Le second semestre va amener des questions sur le taux de croissance en Europe et aux Etats-Unis, estime Bruno Colmant, directeur de la recherche chez Degroof Petercam.

Les banques centrales européenne et américaine ont lancé un signal inquiétant récemment. Bruno Colmant, directeur de la recherche économique chez Degroof Petercam, souligne que le second semestre va être plus compliqué. "On va rentrer dans un contexte de taux de croissance assez faible. Un rattrapage important a eu lieu depuis 2008, et maintenant, l’Europe va entrer dans un taux de croissance entre 1 et 1,5%, très faible. Le vieillissement de la population explique cette faiblesse, qui est structurelle. Les gains de productivité et la démographie ne peuvent pas justifier un taux de croissance plus élevé", constate-t-il.

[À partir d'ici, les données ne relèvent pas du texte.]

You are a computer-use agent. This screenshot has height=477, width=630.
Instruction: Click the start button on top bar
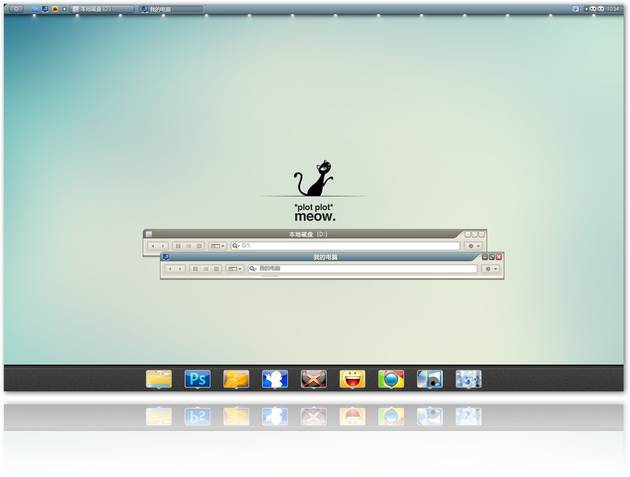point(17,9)
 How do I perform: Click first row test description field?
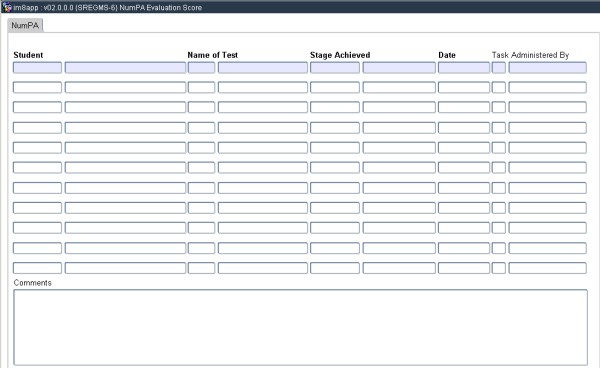pos(262,68)
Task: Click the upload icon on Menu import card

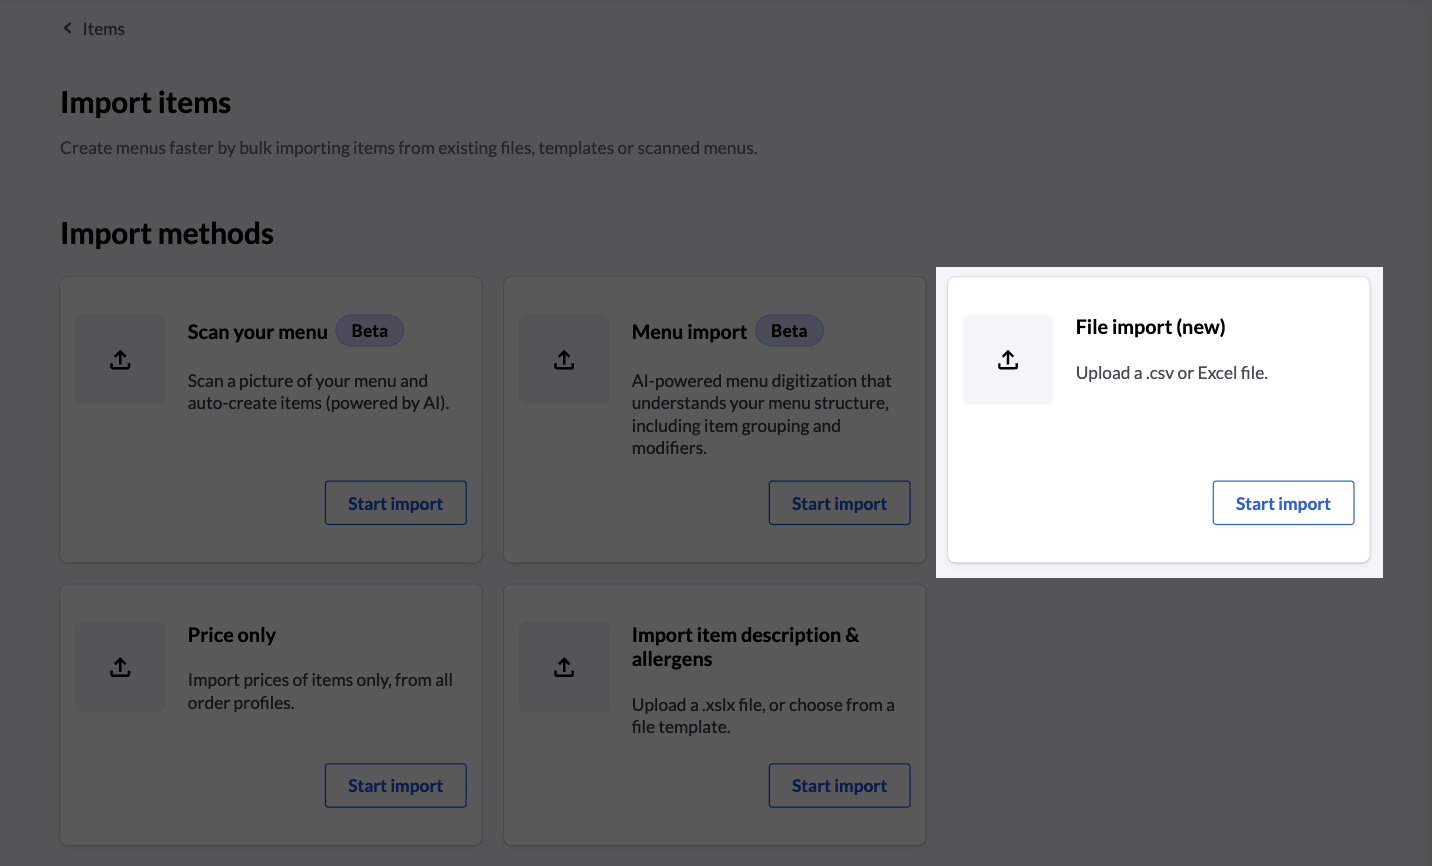Action: point(564,359)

En Europe, nous n’avons pas cette réserve de taux d’intérêt qui peuvent être baissés ultérieurement.
Bruno Colmant
Directeur de la recherche économique chez Degroof Petercam

Pour l'économiste, "les Etats-Unis arrivent à une fin de cycle. La question repose maintenant sur les armes à disposition pour relancer la croissance. Les Etats-Unis ont l’avantage d’avoir fait un assouplissement quantitatif plus tôt que nous, sept ans avant. Ils ont pu normaliser le marché de l’emploi plus rapidement. Ils ont pu augmenter les taux d’intérêt, avec l’objectif de pouvoir les baisser si nécessaire, ce qu’ils vont sans doute faire."

"En Europe, nous n’avons pas cette réserve de taux d’intérêt qui peuvent être baissés ultérieurement. Le discours de Mario Draghi laisse comprendre que les taux d’intérêt peuvent être plus négatifs. Les TLTRO (opérations ciblées de refinancement de long terme, NDLR) seront donnés aux banques à partir de septembre, ce qui est une façon de donner de l’argent gratuit. Mais structurellement, cela veut dire qu’il est impossible que les taux d’intérêt montent. Quand on dit qu’ils ne vont pas monter avant 2020, il faut comprendre qu’ils ne monteront pas avant 2022 au minimum", relève-t-il.

Scénario à la japonaise

"Pour l’Europe, cela va être très compliqué. On va être coincé entre un taux de croissance faible, une arme budgétaire quasi impossible à utiliser car le vieillissement de la population crée des dépenses publiques plus élevées, et une arme monétaire utilisée modiquement dans des territoires inconnus. Avec une rancœur sociale dans certains pays" s’inquiète -il. "Toute la logique du retour à l’équilibre et du désendettement va être mise en péril par le manque de croissance et le vieillissement de la population. J’ai l’impression qu’on va rentrer dans un scénario à la japonaise, où on imprime de la monnaie au moment où on émet de la dette. On risque d’avoir un schisme dans la zone euro, entre d’un part des pays où les dépenses publiques augmentent, comme dans les pays du Sud, y compris la Belgique, et d’autre part les pays du Nord", conclut-il.